Game Rant’s Anthony Taormina reviews Fable Heroes
As the third part of Microsoft’s Arcade Next XBLA promotion (which has included Bloodforge and Trials Evolution so far) Fable Heroes fits the casual, family-friendly bill. A cooperative button masher that combines elements of Lionhead Studios’ wildly popular series and a more traditional board game, Fable Heroes is very hard to label – and even harder to explain.
While Fable proper was about taking one’s player through a pre-determined life cycle — making life-altering decisions along the way — Fable Heroes puts up to four players in control of a wide variety of Fable archetypes. Rather than giving each player the gameplay mechanics present in the RPG version of the game, Heroes designates each player’s “puppet hero” with a specific skill.

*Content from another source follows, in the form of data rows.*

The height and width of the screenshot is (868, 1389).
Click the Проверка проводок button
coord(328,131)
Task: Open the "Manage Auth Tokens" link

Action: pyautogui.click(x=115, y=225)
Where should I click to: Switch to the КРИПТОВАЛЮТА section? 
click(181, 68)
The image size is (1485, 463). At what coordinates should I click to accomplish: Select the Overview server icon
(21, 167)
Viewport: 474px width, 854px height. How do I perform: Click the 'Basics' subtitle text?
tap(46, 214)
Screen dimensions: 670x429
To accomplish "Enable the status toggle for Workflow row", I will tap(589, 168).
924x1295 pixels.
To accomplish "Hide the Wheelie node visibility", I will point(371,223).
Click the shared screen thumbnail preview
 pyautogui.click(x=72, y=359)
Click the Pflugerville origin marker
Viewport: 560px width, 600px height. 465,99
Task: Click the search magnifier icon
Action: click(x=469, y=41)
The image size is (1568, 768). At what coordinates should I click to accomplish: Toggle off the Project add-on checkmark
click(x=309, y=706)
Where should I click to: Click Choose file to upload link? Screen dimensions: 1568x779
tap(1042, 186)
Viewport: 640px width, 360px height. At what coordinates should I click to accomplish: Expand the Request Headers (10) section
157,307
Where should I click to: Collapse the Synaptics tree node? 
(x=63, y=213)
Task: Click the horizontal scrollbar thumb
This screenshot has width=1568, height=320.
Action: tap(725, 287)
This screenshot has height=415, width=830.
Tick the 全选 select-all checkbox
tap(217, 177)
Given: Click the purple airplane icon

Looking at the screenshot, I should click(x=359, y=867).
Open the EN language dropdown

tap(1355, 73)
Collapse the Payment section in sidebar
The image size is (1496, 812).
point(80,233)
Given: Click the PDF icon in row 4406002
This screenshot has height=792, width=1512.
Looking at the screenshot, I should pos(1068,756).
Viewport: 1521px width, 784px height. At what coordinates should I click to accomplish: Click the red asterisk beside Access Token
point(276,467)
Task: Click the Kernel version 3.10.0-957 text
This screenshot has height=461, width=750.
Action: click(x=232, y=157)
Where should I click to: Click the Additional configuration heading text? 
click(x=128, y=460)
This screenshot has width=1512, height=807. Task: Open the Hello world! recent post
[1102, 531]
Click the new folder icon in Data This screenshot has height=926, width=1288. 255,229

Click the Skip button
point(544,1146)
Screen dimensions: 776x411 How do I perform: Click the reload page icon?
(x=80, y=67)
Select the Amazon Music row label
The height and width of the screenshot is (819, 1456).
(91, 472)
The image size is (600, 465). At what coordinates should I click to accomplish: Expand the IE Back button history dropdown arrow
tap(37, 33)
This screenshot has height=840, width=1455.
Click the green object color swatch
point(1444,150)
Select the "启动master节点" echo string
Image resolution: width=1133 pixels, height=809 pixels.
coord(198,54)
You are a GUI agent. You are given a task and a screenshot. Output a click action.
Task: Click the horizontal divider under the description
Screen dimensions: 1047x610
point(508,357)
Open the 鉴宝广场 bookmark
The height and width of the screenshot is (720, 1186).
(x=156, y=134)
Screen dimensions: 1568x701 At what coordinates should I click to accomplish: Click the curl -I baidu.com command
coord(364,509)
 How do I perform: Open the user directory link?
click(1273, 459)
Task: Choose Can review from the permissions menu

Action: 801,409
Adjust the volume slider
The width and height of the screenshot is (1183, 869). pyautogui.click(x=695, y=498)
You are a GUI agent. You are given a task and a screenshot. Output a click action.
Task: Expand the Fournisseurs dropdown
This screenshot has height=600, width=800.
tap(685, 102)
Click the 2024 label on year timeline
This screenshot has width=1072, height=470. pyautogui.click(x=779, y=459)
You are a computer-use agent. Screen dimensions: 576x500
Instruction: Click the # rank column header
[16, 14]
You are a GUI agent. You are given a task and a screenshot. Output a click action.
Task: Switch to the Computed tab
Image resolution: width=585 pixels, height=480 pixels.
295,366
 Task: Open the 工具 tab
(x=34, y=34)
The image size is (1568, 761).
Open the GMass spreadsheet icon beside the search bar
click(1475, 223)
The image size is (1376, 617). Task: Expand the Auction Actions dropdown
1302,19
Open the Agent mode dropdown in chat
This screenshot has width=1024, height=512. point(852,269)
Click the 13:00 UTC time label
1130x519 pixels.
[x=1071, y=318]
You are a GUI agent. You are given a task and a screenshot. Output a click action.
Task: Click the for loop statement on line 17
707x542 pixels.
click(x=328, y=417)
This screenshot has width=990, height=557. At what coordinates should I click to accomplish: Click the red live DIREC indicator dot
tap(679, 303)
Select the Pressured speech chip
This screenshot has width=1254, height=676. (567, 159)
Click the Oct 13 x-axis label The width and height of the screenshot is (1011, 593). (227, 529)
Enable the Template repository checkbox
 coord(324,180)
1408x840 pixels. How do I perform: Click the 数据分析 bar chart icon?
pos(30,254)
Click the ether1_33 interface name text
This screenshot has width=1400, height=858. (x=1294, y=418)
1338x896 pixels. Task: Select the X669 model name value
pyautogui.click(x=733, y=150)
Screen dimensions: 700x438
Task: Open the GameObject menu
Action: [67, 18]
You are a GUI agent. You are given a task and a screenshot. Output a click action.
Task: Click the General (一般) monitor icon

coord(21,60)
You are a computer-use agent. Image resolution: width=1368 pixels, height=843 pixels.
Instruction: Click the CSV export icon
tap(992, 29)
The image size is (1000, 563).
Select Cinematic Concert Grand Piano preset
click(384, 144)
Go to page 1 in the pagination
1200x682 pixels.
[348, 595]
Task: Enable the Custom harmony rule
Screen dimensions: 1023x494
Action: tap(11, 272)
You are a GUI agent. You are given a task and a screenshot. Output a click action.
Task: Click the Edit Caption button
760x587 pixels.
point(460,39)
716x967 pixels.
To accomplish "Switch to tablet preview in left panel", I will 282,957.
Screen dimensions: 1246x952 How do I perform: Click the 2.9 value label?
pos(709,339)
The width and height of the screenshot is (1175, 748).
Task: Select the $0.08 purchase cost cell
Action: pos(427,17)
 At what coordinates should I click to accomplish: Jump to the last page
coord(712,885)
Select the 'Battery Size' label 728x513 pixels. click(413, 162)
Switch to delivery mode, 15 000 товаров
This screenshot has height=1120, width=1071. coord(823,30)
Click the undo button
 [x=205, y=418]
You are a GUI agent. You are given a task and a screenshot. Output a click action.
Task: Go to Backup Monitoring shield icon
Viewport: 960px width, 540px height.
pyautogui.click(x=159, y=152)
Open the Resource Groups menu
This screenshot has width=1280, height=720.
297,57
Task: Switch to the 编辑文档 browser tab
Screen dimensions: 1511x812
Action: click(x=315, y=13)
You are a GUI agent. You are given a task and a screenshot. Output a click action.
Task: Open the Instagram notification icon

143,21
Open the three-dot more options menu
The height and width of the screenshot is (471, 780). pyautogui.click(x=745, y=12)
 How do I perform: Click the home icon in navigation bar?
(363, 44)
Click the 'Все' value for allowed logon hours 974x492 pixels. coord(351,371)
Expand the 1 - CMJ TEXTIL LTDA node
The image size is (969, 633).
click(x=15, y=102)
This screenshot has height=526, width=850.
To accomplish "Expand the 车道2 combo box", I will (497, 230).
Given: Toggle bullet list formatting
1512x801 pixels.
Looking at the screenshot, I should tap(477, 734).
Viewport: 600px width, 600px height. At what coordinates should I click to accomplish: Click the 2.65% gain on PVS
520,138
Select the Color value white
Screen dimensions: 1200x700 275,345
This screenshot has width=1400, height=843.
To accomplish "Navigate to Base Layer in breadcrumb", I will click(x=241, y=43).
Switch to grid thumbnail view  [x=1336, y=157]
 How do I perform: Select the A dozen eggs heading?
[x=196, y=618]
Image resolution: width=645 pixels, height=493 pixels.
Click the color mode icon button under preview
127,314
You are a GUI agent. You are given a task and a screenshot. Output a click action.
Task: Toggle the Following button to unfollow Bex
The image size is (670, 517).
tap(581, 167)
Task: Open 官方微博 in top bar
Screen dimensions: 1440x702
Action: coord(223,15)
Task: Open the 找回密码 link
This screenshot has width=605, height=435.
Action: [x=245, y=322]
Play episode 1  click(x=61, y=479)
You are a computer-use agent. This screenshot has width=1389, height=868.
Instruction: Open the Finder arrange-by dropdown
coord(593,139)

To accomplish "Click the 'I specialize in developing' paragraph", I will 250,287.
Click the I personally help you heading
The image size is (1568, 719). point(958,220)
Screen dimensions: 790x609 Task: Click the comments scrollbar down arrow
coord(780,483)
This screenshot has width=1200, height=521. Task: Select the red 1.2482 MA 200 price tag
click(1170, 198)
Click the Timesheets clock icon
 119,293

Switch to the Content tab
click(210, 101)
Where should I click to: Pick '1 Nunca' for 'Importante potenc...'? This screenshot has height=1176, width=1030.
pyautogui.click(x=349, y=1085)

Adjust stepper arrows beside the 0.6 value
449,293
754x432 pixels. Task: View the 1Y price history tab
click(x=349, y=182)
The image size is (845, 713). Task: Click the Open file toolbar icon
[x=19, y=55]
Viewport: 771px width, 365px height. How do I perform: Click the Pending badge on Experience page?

There are a handful of puppets to choose from, some of which hearken back to key moments in Fable‘s history, but all basically fall into one of three roles (ranged, melee, magic).
Flourishes — charged up versions of each character’s basic attacks — and an AOE attack that sacrifices one heart piece, are also at the player’s disposal as they fight their way through the many enemy types that have pervaded the Fable universe. While the appearance of hollow men, hobbes, and balverines might suggest that this is a Fable game for fans to look forward to, the experience of playing it does not.
Fable Heroes does provide players another chance to journey through iconic Fable locations like Bowerstone and Aurora (in their traditional and in the more challenging dark form), but adventuresome travelers should be wary the game is very straight forward. In fact, the group is prevented from advancing even the tiniest bit forward without dispatching every foe.
Just looking at the game on a strictly technical level makes it abundantly clear that this is not the Fable fans will be expecting. Much of the interesting design that Lionhead has established has been made more palatable and also less visually appealing. In plainer terms, since that’s what the game was shooting for, the project looks too “kiddy.” But even that would have been understandable if the game had decent collision detection or didn’t constantly suffer from frame-rate problems.
In service of drawing in a younger, and family-conscious fan base Lionhead has made a ton of concessions, and essentially created a completely different game than anything that exists in the Fable universe. The goal of each level in Fable Heroes, each a part of a larger board game, is to bash, zap, or shoot every enemy and collect the coins they leave behind. Those coins are then used on a whole variety of power-ups and improvements, from more damage to new puppet characters.
But earning those power-ups isn’t as simple as spending one’s earned coins, it’s actually facilitated via the game’s coolest feature. After each level players accumulate a certain number of dice rolls, which determine the improvements they have access to. Rather than being able to increase your damage percentage outright, players have to hope they roll the appropriate number and land on that space. It’s quite an ingenious little addition, and helps keep that carrot-on-a-stick always out of reach.
Unfortunately, a lot of what Fable Heroes brings to the table, aside from that, is dull and uninteresting. Combat devolves into mashing the same button over and over again, and earning coins, while competitive, doesn’t carry quite the joy that it should. Lionhead does infuse a few of its signature Fable flairs, like branching paths and good vs. evil choices, into the game but both are either too few and far between, or just a different way to prolong the experience. It’s only the board game leveling system, and the title’s brief mini-games — like mine-cart racing — that provide brief respites from an otherwise uninspired experience.
Getting together with three other friends makes playing Fable Heroes feel less empty, but after one or two levels you’d be hard pressed to find anyone that was having fun. It should be mentioned that the game deals with death in a pretty clever way — players can still help defeat enemies in a ghostly form, but they cannot collect coins — but dying will not be too much of a worry, even on the harder difficulties. Hopping online, on the other hand, devolves into running around trying to snipe coins, rather than actually worrying about killing anything.
It’s hard not to take families with younger children into consideration when reviewing Fable Heroes, but even they deserve something a little better than this. There are hints of complexity that suggest the game is for an older audience, while the look and gameplay make it seem like a broad, kid-friendly title that carries the Fable name. Unfortunately, in service of trying to win over the most gamers (or even non-gamers) possible, Lionhead may lose everyone.
Fable Heroes feels like a cash grab in the truest sense of the word — a game that has no business carrying the Fable moniker. While each entry in the franchise does fall short of some lofty expectations, they at least aspire to do something original. Fable Heroes, on the other hand, gets a few things right, but they’re not worth your time.
Do you think Fable Heroes looks like an interesting departure for the franchise or a shameless tie-in? Has this and Fable: The Journey changed your perspective on the series?
Fable Heroes releases May 1, 2012 for the Xbox 360.